Introduction

The greatest complication of bone disease, especially osteoporosis, is the occurrence of fractures. Some 40% of Caucasian women aged 50 years or more experience a fracture of the hip, spine, or wrist during their life. Fractures of the wrist are the most common, but fractures of the hip are the most serious in terms of mortality, morbidity, and cost [1, 2].

The lifetime risk for a hip fracture lies between 14 and 23% among Caucasian women in Europe and the USA and is likely to increase as mortality for other conditions declines [1, 3]. Worldwide, there is substantial variation in hip fracture incidence between populations. Even in Europe, the risk for hip fracture varies about three-fold between countries [3].

The WHO defined osteoporosis as a systemic skeletal disease characterized by reduced bone mineral density (BMD) and microarchitectural deterioration of bone tissue leading to increased risk of fractures.
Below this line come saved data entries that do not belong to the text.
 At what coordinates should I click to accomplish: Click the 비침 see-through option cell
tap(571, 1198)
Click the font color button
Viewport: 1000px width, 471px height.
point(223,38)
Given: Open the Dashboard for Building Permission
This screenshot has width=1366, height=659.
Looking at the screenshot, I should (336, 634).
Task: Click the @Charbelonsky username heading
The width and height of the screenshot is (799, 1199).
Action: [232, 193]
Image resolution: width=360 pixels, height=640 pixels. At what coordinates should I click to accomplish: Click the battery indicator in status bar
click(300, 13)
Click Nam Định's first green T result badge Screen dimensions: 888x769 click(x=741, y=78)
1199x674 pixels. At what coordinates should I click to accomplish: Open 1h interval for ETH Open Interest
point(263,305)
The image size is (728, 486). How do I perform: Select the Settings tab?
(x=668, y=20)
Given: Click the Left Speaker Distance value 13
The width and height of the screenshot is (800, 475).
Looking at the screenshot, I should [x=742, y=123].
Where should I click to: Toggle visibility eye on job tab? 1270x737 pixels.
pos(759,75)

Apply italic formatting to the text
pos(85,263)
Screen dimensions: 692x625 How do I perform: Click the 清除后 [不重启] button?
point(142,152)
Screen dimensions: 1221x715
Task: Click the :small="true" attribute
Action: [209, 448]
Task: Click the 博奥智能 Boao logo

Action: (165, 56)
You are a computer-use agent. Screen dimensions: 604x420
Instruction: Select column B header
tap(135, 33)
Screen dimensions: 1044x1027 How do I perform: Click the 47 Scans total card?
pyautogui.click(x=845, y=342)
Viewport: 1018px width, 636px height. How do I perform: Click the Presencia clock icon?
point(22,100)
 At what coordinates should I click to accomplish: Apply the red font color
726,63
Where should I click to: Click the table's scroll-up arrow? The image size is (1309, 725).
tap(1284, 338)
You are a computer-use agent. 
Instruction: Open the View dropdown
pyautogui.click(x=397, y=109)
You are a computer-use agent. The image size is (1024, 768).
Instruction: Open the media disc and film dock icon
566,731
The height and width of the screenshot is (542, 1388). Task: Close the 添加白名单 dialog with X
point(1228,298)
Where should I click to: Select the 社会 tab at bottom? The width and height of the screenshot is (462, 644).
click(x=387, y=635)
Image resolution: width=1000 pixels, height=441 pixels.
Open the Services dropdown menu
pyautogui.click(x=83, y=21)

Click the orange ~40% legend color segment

The organization recommended to use BMD measurements to diagnose osteoporosis [4]. The prediction of osteoporosis and the prediction of fractures are related subjects, but different nevertheless. The risk of fractures is high when BMD is low, but it is by no means negligible when BMD is normal [5]. Therefore, the majority of fractures occur in non-osteoporotic subjects, and BMD measurements are not recommended for population screening [5,6,7,8,9]. Other risk factors for fractures include age, previous fractures, body weight, and body mass index (BMI) [5, 9,10,11]. A fracture of the hip or spine more than doubles the risk of a subsequent fracture [5, 11].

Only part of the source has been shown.